Scintigraphic methods to detect β2‐microglobulin associated amyloidosis (Aβ2‐microglobulin amyloidosis)

β2-Microglobulin-derived amyloidosis (Aβ2m) represents a major cause or morbidity in patients with end-stage renal disease. Symptoms of Aβ2m amyloid are mainly related to (peri-) articular amyloid deposition. Conventional non-invasive diagnostic techniques, i.e. clinical evaluation, joint ultrasonography or X-ray, computed tomography or magnetic resonance imaging findings, as well as conventional bone scans, suffer from relative non-specificity and/or low sensitivity. Two recent methods, namely scintigraphy with radiolabelled serum amyloid P component (SAP) or with the radiolabelled Aβ2m-precursor protein, β2-microglobulin (β2m), yield more specific information. Using 123 I-labelled SAP, Aβ2m deposits have been visualized in several long-term haemodialysis (HD) patients.
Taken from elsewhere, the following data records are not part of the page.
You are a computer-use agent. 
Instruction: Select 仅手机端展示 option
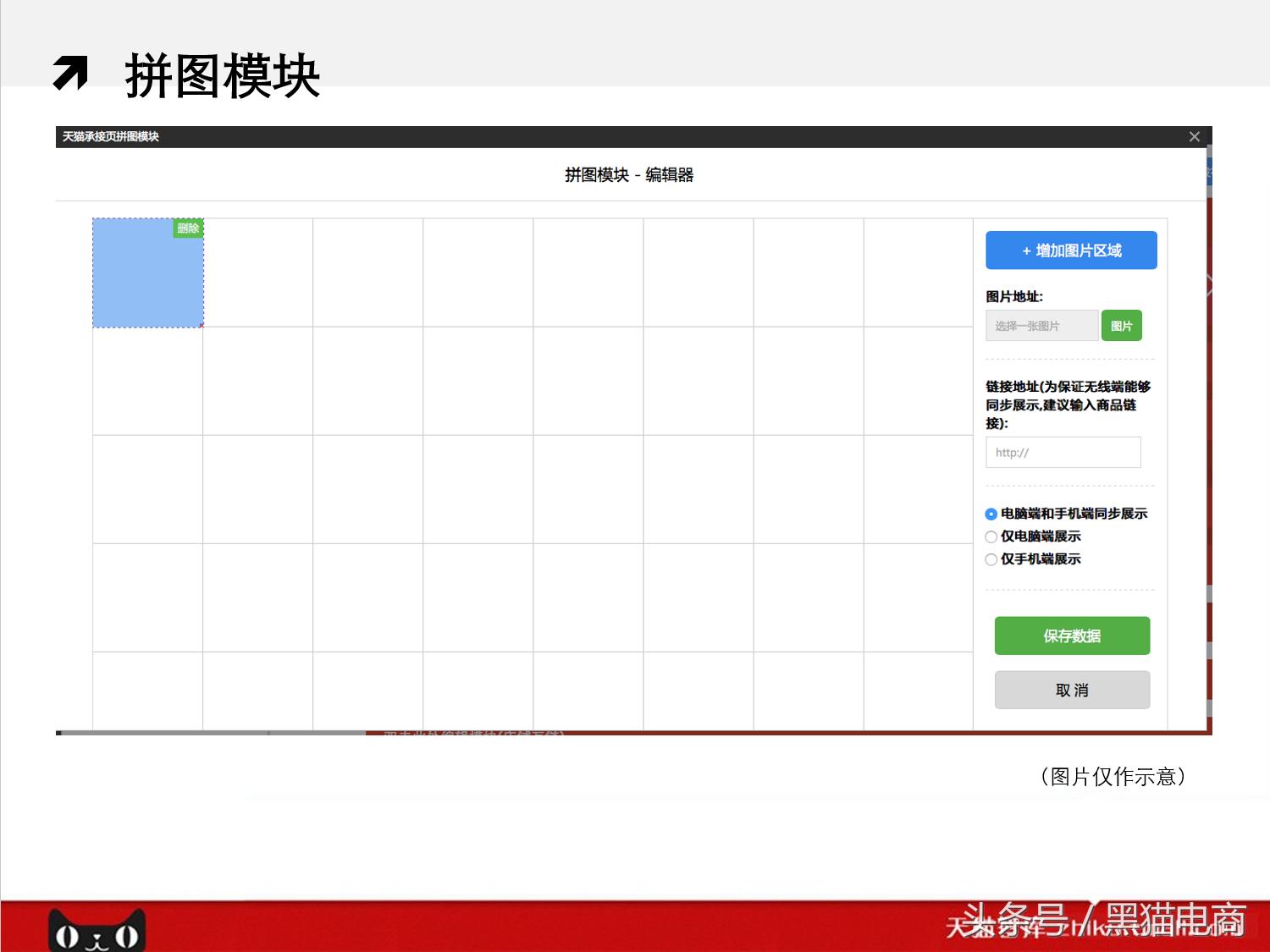(991, 559)
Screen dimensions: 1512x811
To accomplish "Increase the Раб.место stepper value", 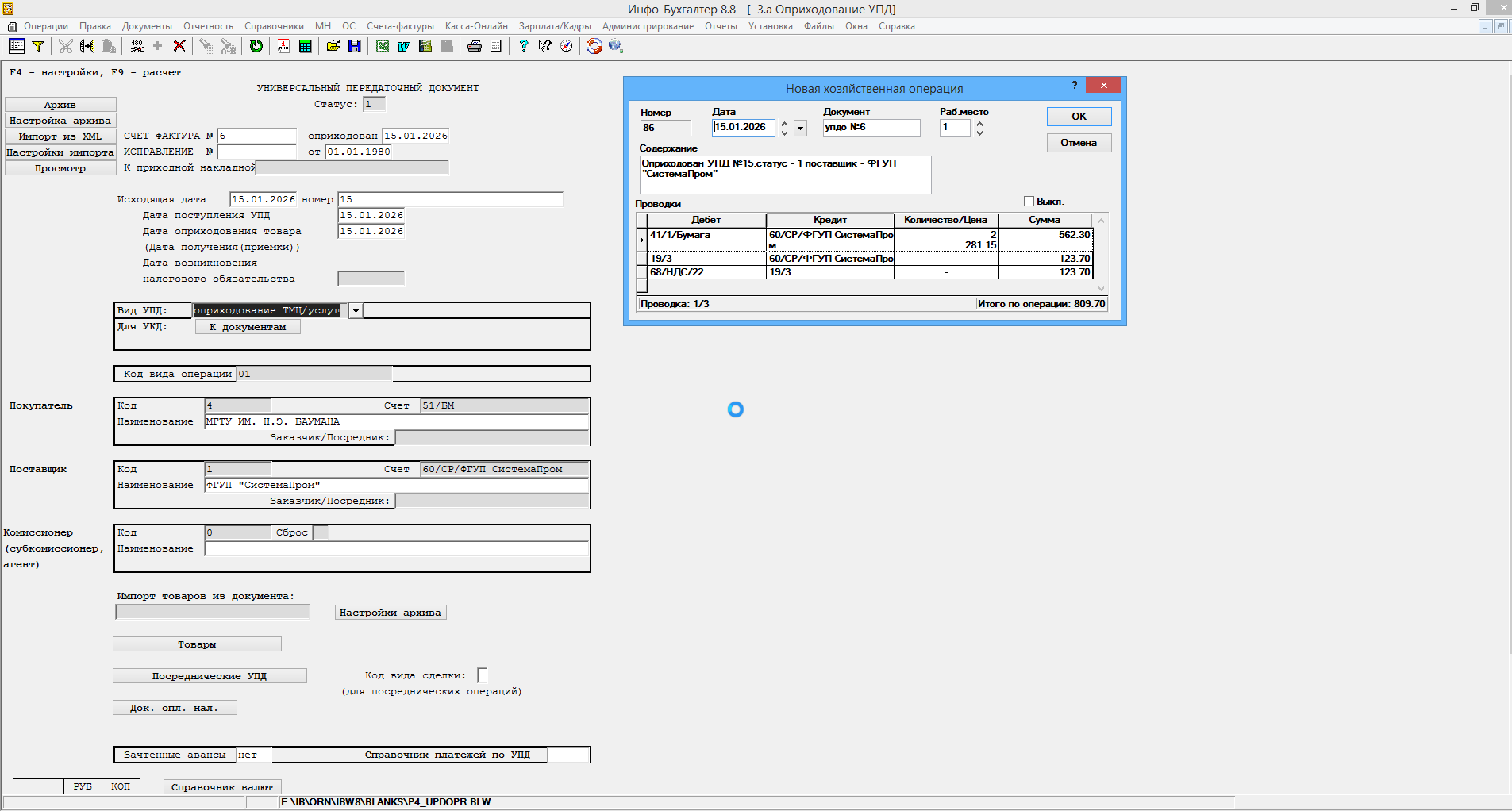I will [979, 123].
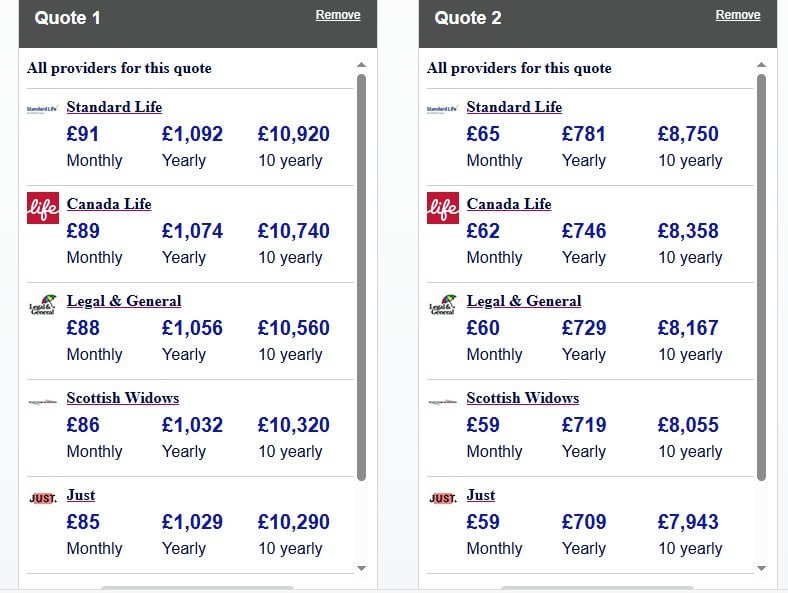Image resolution: width=788 pixels, height=593 pixels.
Task: Open Standard Life provider link in Quote 1
Action: (114, 107)
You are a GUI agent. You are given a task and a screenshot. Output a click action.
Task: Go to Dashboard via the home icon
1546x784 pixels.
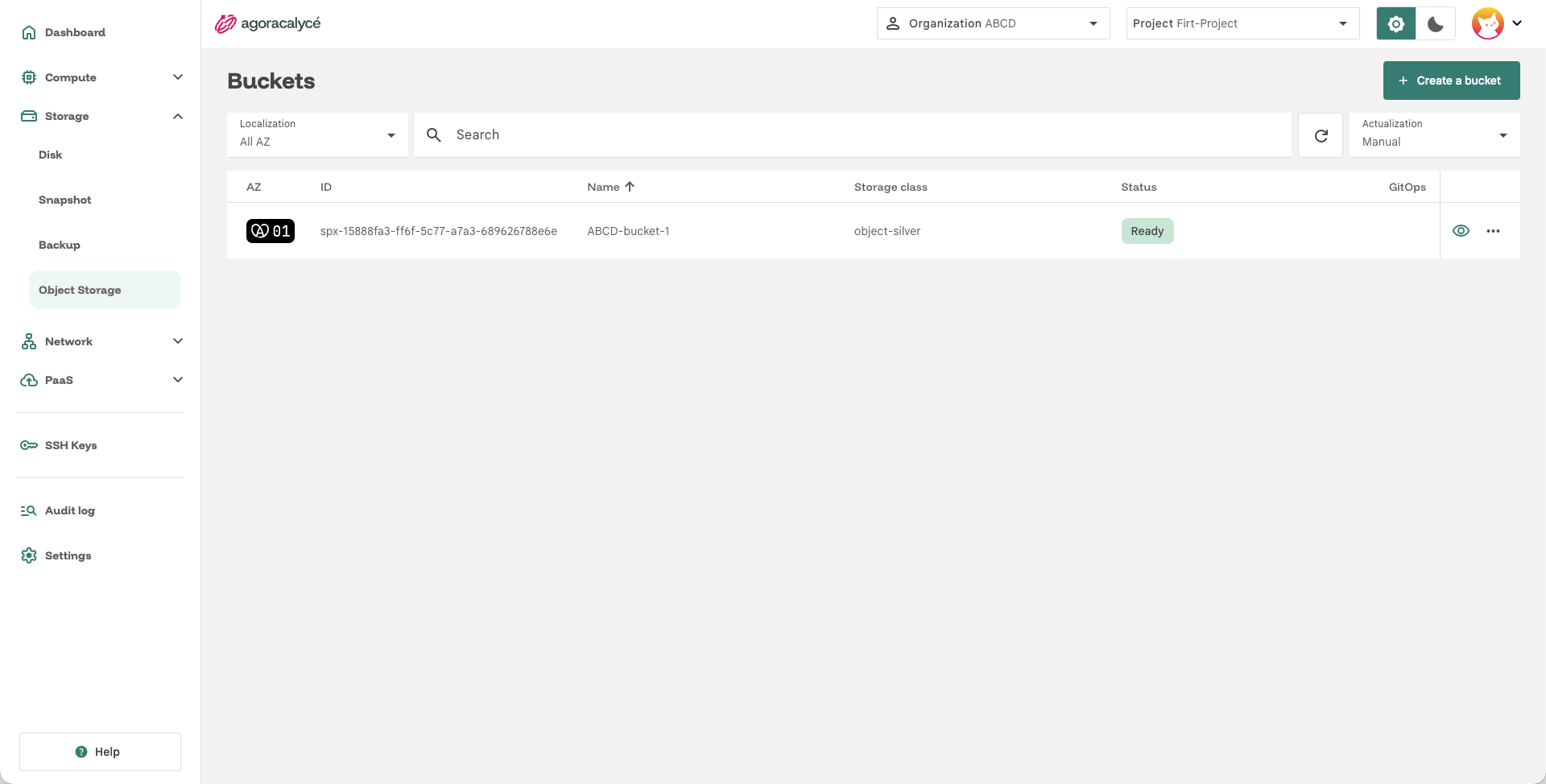29,32
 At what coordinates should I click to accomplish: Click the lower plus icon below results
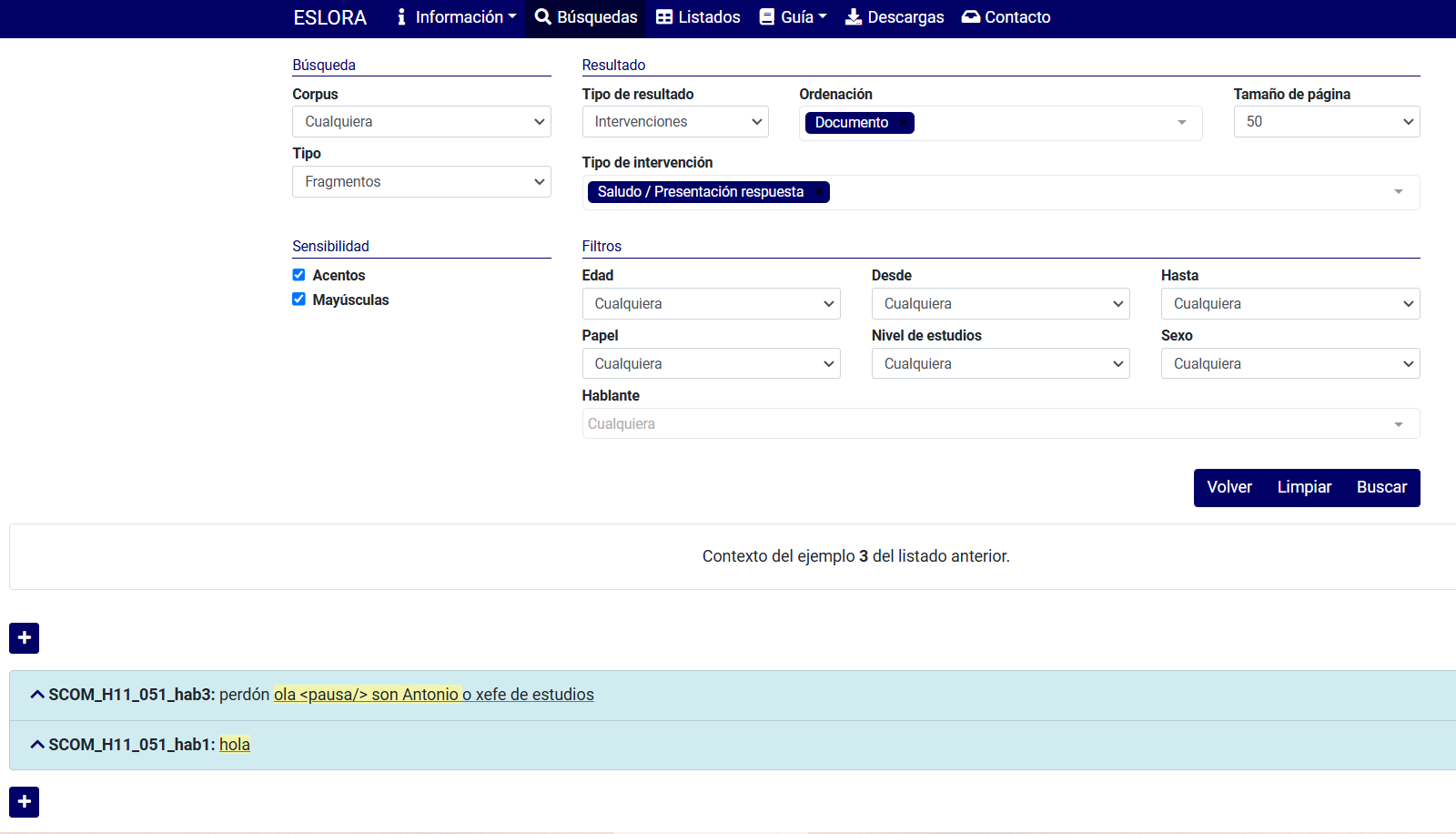point(25,802)
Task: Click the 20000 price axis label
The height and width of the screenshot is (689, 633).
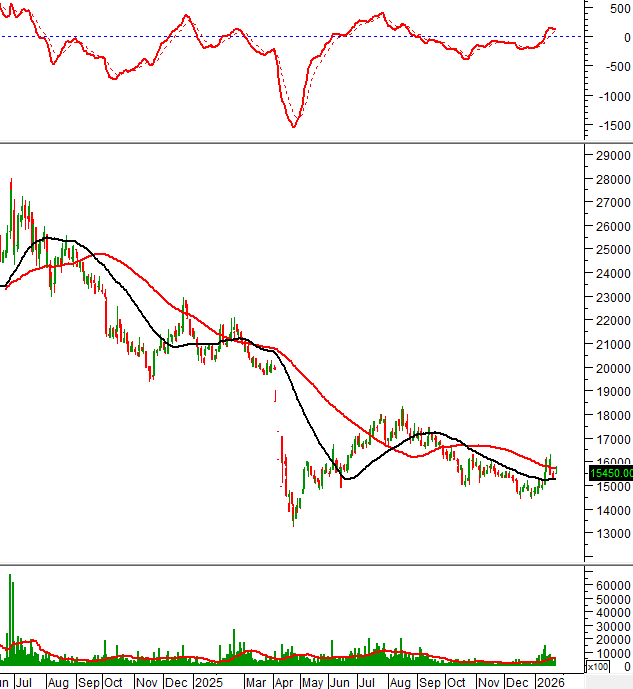Action: pos(611,369)
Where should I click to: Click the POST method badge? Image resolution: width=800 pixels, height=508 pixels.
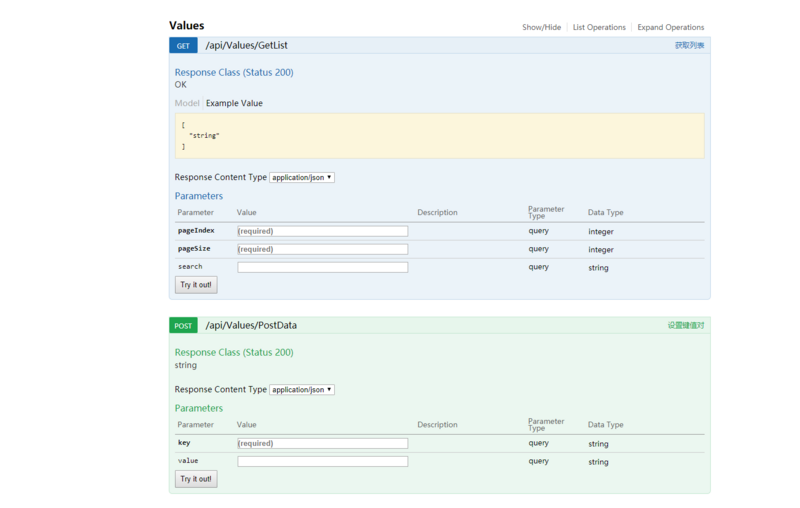click(184, 326)
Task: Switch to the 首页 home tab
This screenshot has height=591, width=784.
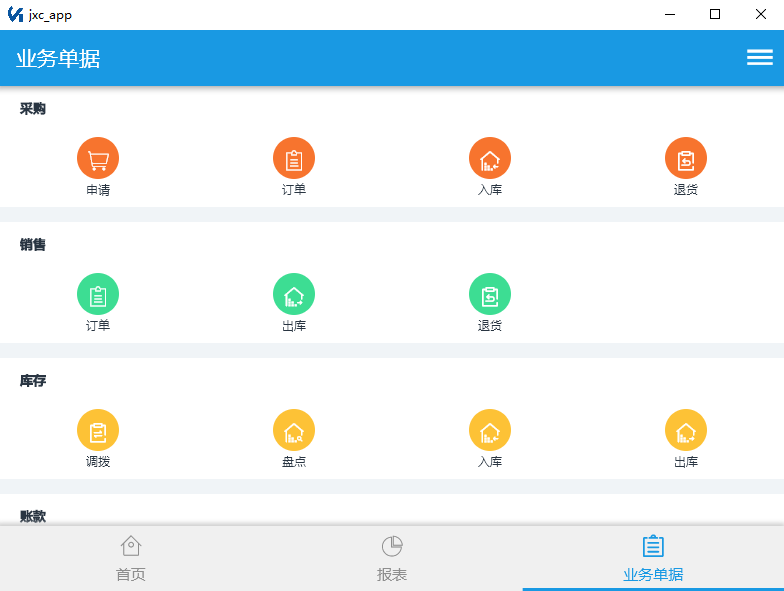Action: [130, 558]
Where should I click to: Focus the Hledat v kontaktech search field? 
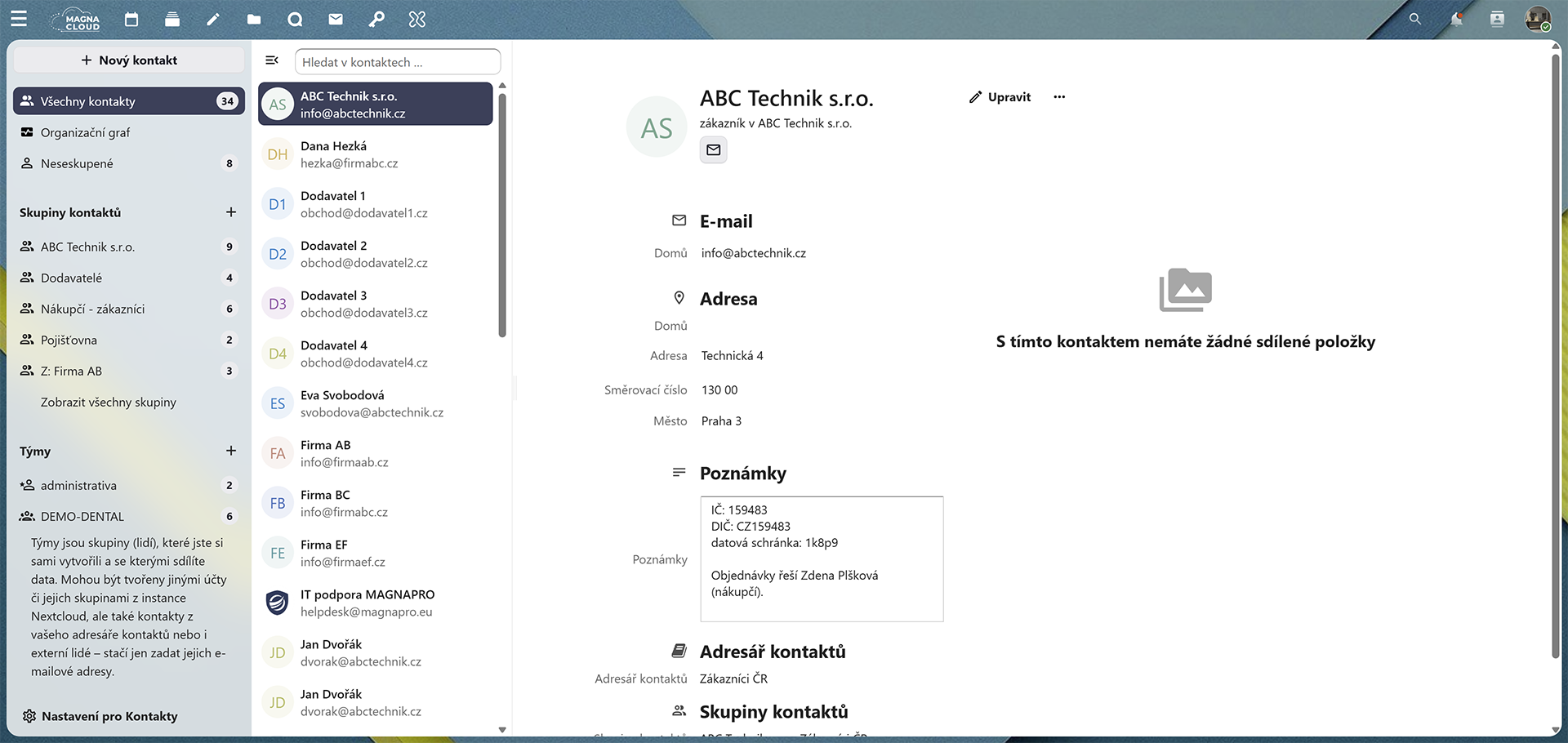[x=398, y=62]
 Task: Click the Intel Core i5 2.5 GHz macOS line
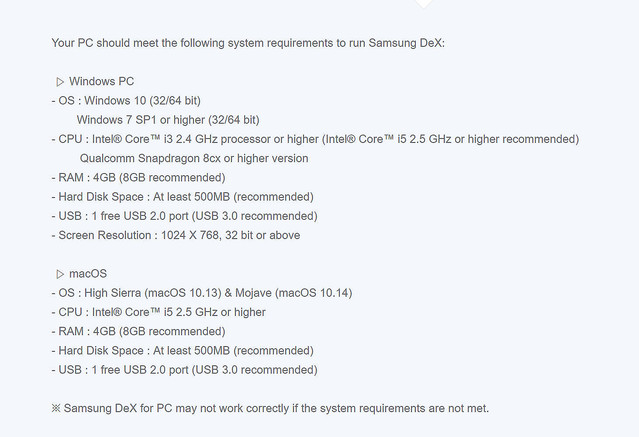click(x=158, y=312)
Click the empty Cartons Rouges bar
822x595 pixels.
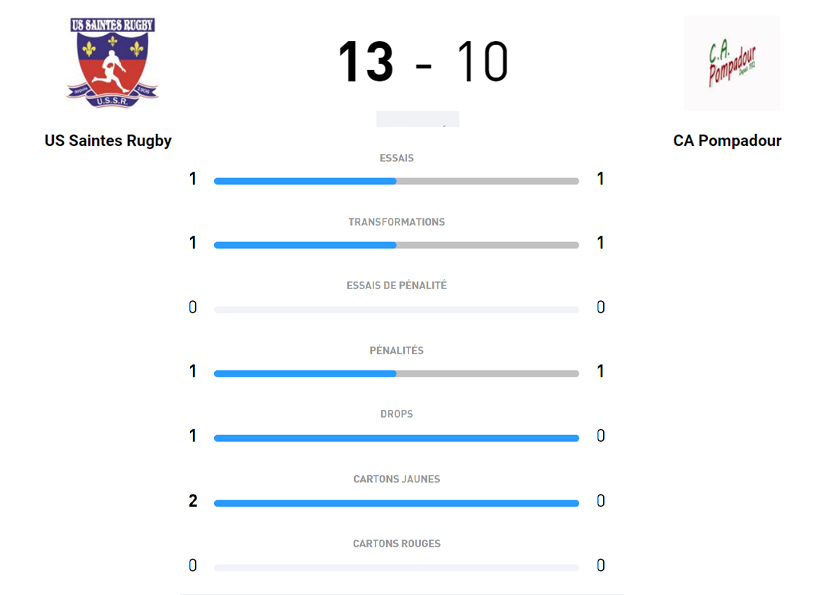396,567
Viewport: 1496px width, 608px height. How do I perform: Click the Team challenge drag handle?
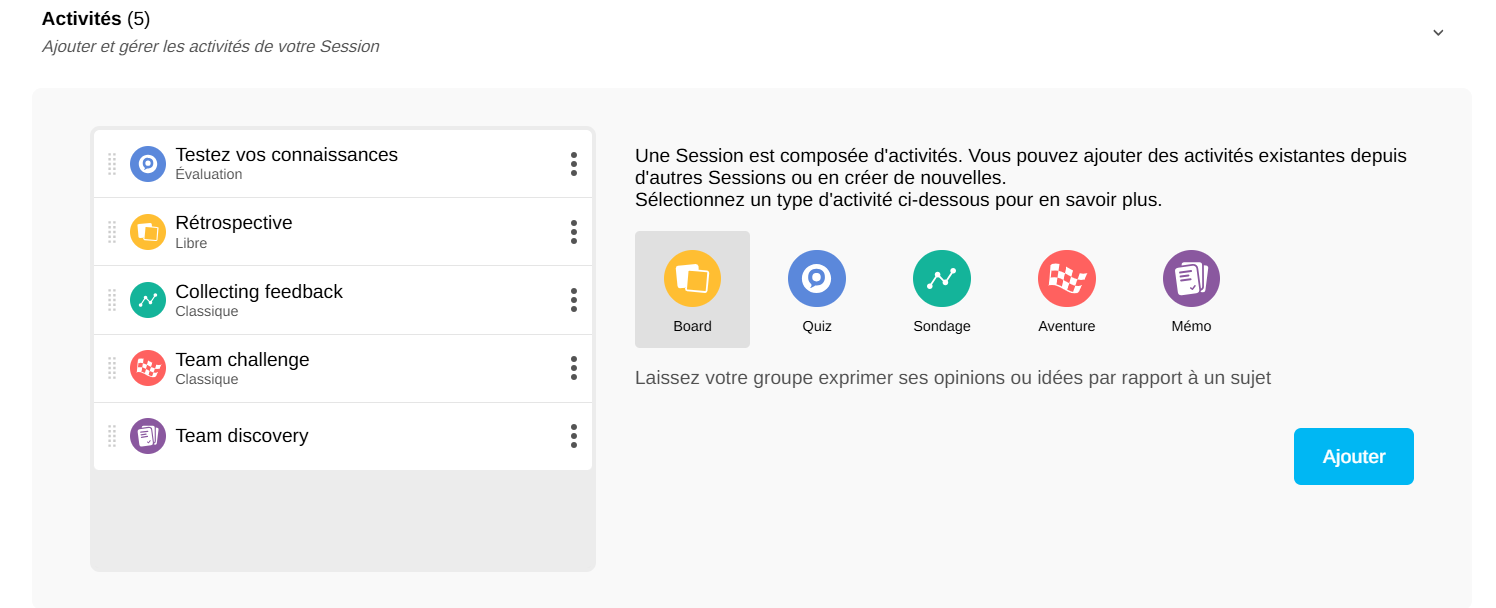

However, this scan did not show tracer accumulation in other frequently involved sites, such as hips or shoulders, but did frequently label the spleen, which is usually spared from Aβ2m deposits. Scanning with 131 I-labelled β2m, in contrast, yielded tracer accumulations corresponding to the typical distribution pattern of Aβ2m. Specificity of this method was shown by several methods, and the sensitivity was found to markedly exceed that of combined clinical and radiological investigations. Recently, both the radiation exposure and the optical resolution of this latter scan have been further refined by substituting 131 I with 111 In. In a final step we generated recombinant human β2m (rhβ2m). 111 In-rhβ2m again failed to show significant tracer accumulation over joint regions in patients on short-term HD without evidence of Aβ2m amyloidosis. In contrast, local tracer accumulations similar to those observed with natural, 111 In-labelled β2m could be demonstrated in long-term HD patients with evidence of Aβ2m amyloidosis. In conclusion, scintigraphy for Aβ2m with 111 In-labelled rhβ2m provides a homogenous and safe recombinant protein source, and allows for the sensitive and specific non-invasive detection of Aβ2m-amyloid deposits in dialysis patients.